Oh hey. I did a thing.
Clicka on da pic to see it. |
In His Majesty the Worm, characters adventure through a mythic underworld underneath the city at the center of the Wide World. As a gamemaster, creating a mythic underworld can seem daunting, but it’s really just a series of small, discrete tasks. It’s less making one huge megadungeon and more creating several, smaller dungeons and creating an appropriate flow between them.
Dungeon Seeds contains a procedure for laying out interconnected dungeons, as well as inspirational dungeon seeds to use as prompts. Because His Majesty the Worm is not a premade setting, the descriptions of the seeds are just suggestions—meant to be evocative. For each seed, we’ve included a map from Dyson Logos. You can use this map or make one of your own using the procedures in this book.
This book contains:
- A procedure for laying out a Jaquaysed megadungeon layout
- Twenty-one inspirational dungeon ideas with maps
- Dungeon checklist that encourages meaningful exploration
- Procedures for making maps, keying rooms, and making random encounter tables
- Thorough walkthrough of making a dungeon level
You can see the supplement's spiel by clicking on the link. Since this is my blog and you're here reading this, I'll actually take the time to go more into the nitty gritty.
His Majesty the Worm Progress and Itchfunding
As you know, I'm writing an RPG called His Majesty the Worm. Well, actually I wrote it a few years ago. The text is done. It needs an editor. It is sitting in a Word document.
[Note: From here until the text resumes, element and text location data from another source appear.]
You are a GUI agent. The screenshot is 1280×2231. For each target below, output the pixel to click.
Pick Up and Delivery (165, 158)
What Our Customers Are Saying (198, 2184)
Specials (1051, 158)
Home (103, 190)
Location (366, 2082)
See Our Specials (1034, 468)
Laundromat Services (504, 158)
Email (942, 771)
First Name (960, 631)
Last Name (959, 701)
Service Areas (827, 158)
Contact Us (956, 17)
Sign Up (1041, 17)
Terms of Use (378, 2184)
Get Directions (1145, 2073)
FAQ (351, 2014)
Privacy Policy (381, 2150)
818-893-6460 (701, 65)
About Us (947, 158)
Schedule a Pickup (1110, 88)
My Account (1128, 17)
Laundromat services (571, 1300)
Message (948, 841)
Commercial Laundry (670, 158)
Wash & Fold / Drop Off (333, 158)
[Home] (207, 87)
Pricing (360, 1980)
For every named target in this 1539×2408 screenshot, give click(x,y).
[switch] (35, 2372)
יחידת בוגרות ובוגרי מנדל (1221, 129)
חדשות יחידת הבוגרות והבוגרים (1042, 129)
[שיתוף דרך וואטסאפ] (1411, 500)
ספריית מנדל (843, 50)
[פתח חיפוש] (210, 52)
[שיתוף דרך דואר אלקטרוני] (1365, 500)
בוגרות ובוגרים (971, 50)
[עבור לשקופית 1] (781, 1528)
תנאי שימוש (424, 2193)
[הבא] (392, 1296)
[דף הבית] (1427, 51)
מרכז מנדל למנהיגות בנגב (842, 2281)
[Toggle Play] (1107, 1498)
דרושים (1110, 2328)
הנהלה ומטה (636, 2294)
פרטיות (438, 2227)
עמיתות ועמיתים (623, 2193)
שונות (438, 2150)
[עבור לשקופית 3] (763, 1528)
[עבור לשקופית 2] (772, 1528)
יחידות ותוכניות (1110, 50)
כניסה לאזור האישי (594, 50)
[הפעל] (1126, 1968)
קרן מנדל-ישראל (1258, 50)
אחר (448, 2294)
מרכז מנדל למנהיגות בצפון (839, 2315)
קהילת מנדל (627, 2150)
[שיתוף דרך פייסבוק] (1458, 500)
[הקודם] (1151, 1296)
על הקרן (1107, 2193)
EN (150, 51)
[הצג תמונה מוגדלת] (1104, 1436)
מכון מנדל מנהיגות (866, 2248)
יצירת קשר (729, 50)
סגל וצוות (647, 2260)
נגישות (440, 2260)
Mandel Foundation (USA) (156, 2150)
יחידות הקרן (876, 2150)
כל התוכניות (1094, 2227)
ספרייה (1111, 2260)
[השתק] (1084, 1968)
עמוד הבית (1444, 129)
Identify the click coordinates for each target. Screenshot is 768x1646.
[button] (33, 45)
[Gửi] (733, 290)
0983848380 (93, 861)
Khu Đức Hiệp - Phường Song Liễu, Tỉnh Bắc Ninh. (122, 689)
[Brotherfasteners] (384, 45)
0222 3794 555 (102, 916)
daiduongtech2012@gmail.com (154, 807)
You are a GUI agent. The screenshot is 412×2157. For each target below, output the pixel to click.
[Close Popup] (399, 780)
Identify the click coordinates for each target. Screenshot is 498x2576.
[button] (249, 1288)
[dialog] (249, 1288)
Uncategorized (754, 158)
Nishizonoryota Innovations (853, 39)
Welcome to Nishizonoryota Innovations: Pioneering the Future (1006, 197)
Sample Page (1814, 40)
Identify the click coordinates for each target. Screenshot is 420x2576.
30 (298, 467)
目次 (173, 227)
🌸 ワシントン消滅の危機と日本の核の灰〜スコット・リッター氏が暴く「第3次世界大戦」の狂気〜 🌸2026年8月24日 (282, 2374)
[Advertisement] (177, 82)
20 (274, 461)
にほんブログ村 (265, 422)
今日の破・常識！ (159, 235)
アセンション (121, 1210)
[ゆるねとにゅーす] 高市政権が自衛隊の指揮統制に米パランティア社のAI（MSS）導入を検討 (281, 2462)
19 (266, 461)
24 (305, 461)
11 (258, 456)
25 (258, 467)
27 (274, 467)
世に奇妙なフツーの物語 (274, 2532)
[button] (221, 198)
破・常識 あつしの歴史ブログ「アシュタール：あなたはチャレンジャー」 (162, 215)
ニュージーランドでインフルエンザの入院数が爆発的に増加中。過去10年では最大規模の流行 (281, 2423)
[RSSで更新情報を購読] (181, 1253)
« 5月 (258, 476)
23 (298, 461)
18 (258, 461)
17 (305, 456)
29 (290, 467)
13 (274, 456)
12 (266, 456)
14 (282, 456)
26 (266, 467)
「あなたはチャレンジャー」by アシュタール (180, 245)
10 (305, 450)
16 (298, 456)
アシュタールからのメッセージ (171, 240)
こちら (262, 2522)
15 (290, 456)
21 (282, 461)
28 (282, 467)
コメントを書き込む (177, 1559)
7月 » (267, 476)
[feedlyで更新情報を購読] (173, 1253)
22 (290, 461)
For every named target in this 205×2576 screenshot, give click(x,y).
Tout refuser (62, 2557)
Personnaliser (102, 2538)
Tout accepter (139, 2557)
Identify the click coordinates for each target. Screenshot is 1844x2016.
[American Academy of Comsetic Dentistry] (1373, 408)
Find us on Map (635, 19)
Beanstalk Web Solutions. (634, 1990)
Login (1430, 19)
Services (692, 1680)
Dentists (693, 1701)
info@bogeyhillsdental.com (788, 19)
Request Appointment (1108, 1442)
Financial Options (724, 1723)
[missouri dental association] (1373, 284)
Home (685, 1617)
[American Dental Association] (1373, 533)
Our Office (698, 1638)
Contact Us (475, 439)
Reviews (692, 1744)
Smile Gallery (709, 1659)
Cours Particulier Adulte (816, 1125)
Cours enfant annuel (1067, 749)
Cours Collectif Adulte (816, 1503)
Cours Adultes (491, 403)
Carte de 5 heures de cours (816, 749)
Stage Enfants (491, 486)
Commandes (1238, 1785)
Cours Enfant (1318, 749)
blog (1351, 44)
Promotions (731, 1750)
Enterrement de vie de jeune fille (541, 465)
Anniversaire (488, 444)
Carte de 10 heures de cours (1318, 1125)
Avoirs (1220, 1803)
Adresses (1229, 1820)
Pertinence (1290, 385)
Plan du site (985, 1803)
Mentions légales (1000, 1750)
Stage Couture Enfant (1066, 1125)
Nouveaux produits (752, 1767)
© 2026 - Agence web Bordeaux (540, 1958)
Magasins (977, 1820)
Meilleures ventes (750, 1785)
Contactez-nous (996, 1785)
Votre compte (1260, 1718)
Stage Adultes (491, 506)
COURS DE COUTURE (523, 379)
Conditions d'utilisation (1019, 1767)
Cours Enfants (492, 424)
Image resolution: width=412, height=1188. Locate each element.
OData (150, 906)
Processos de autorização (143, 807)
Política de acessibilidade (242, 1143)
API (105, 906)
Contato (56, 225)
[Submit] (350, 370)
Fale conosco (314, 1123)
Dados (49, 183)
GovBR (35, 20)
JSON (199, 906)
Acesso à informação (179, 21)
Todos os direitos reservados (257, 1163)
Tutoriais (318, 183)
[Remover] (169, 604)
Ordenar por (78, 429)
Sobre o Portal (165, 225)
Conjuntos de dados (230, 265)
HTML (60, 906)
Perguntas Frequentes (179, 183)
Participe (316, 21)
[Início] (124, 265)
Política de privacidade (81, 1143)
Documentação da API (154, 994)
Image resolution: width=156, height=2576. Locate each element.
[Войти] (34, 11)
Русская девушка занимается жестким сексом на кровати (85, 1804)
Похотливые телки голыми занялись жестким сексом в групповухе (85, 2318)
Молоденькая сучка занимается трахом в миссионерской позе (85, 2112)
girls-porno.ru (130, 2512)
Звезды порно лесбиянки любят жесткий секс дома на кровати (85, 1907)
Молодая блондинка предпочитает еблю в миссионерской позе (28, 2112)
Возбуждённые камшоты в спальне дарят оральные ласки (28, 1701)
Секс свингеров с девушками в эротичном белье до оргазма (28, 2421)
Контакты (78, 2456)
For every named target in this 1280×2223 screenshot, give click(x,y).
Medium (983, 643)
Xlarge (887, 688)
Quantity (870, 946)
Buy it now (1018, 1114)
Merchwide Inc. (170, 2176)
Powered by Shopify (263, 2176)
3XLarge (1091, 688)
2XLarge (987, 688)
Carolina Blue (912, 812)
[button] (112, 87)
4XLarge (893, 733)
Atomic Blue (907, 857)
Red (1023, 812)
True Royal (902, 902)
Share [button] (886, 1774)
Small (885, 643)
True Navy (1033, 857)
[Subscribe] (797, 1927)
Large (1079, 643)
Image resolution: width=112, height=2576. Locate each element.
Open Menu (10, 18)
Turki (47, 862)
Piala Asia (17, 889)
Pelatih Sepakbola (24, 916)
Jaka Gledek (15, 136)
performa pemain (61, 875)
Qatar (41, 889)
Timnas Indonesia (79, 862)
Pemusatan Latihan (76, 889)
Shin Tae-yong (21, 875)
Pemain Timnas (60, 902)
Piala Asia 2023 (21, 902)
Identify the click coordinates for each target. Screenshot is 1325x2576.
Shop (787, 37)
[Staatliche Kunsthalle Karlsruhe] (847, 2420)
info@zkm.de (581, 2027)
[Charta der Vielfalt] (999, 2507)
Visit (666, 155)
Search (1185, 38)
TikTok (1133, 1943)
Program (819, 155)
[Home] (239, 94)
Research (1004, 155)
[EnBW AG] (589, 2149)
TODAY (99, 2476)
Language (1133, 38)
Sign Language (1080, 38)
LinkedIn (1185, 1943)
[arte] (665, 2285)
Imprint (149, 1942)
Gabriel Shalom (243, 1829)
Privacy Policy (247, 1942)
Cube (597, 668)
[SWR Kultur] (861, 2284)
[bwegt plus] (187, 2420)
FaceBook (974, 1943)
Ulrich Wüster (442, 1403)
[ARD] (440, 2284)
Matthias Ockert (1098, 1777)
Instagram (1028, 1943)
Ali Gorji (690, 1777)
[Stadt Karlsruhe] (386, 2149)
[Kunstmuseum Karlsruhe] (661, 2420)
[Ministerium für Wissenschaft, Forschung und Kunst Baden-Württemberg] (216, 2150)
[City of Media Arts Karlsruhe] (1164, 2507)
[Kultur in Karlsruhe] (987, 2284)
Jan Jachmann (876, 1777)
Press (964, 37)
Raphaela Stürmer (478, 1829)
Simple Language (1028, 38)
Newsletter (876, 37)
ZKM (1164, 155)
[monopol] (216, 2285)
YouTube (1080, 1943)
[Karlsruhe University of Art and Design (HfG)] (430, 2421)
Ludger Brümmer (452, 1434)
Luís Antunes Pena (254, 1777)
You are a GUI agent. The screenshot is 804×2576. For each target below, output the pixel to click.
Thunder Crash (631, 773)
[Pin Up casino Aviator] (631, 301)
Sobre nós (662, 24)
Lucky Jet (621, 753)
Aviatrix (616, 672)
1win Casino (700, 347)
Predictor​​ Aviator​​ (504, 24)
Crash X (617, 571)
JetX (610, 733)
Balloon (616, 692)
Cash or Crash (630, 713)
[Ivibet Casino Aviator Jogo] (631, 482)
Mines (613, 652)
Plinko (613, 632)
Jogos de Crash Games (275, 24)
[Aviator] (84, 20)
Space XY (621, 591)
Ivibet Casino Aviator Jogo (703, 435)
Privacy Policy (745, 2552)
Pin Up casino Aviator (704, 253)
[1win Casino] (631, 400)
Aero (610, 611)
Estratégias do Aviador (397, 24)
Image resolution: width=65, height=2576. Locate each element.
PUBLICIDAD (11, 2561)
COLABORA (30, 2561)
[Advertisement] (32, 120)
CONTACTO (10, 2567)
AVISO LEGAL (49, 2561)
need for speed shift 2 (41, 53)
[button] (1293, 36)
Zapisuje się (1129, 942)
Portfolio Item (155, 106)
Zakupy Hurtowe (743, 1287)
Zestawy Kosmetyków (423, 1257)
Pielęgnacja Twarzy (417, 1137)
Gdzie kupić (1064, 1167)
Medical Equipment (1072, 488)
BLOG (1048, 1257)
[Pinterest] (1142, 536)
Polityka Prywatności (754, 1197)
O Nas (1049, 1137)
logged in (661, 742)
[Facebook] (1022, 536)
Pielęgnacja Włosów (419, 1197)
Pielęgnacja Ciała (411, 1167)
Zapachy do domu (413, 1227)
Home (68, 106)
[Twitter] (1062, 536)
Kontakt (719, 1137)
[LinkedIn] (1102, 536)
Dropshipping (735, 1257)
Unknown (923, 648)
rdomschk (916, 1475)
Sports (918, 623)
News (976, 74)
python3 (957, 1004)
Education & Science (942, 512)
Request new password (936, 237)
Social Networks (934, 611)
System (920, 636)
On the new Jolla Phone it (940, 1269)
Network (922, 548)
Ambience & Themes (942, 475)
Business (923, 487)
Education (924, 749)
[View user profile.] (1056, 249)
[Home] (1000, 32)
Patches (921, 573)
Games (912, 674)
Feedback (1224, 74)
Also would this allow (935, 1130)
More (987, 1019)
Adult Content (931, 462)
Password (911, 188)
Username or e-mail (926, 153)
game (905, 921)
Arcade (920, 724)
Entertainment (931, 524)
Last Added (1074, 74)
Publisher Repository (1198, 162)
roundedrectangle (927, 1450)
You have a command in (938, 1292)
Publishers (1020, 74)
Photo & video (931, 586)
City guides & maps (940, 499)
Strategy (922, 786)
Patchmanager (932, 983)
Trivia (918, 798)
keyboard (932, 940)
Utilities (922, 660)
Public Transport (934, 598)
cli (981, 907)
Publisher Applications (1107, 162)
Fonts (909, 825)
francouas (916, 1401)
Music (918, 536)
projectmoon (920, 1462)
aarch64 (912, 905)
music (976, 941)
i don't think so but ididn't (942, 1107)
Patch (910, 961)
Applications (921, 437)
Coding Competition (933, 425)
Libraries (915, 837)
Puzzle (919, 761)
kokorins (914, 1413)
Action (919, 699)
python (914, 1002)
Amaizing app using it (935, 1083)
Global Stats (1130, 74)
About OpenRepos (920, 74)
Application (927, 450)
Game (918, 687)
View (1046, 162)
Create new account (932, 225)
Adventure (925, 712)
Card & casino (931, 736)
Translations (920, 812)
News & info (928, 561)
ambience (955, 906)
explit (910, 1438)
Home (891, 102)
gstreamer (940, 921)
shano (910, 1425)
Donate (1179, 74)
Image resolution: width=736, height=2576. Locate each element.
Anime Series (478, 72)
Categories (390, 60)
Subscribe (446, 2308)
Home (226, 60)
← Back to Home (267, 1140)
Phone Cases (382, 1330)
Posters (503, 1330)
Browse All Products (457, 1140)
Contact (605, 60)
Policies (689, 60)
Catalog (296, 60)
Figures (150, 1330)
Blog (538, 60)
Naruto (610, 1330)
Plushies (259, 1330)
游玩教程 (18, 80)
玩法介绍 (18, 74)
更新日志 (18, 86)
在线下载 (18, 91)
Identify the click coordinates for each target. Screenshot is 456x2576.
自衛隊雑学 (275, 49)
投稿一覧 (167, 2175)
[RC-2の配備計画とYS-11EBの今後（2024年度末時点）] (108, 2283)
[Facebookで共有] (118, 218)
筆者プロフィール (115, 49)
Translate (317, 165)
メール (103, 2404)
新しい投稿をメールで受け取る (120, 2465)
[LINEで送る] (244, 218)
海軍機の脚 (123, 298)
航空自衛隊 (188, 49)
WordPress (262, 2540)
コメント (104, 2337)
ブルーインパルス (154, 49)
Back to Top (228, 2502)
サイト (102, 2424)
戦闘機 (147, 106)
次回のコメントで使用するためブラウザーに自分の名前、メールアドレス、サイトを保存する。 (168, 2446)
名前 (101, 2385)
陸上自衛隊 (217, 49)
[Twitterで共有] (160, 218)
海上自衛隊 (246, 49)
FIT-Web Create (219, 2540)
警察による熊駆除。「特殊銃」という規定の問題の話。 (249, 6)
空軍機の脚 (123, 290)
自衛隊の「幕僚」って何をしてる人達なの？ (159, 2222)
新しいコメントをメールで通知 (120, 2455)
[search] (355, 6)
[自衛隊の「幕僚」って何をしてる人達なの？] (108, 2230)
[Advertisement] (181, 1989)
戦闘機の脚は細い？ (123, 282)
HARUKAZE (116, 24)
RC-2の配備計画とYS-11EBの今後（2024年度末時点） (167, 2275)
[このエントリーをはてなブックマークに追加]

Getting the game out of the Word document and into people's brains and onto their gaming tables feels way harder than writing the game. Writing is easy and fun. Playtesting is fun. (It has play right in the name!) Publishing is hard.
One big problem is that publishing requires money. You need to hire artists, graphic designers, layout, editors, etc. This is why Kickstarter's exist.
The idea of doing a Kickstarter gives me anxiety. I still might. But please know that it gives me anxiety.
To even get to a Kickstarter, though, you need enough cool looking stuff to justify someone backing you. My solution to this problem was Itchfunding. Chunk the supplementary material from the game (stuff that you didn't need to understand the rules to benefit from) and publish them as pay-what-you-will.
My goals are twofold:
- Find people who would like to play my game and tell them that it exists
- Get money to pay collaborators
Dungeon Seeds Development
Honestly, I didn't plan to write this supplement.
I had already written the GM's chapter for His Majesty the Worm. It has good advice in it.
I have been playtesting His Majesty for about five years now. It is an OSR-adjacent game/post OSR game. I have used the assembled wisdom of the OSR scene and blogosphere to run my playtests.
But I realized that this is a dungeon crawling game and that this assembled wisdom was a core part of the game experience. It's not enough to just say, "Hey, go and read every blog post I've ever read so you know how to run this game." There were some essential assumptions that need to be communicated to potential GMs.
Dungeon Seeds is my attempt to tell GMs how I make and run dungeons while playing my game. It captures my experience as well as the general good advice of people who have been thinking about dungeons for forty years.
I hope it is helpful. I hope you like it.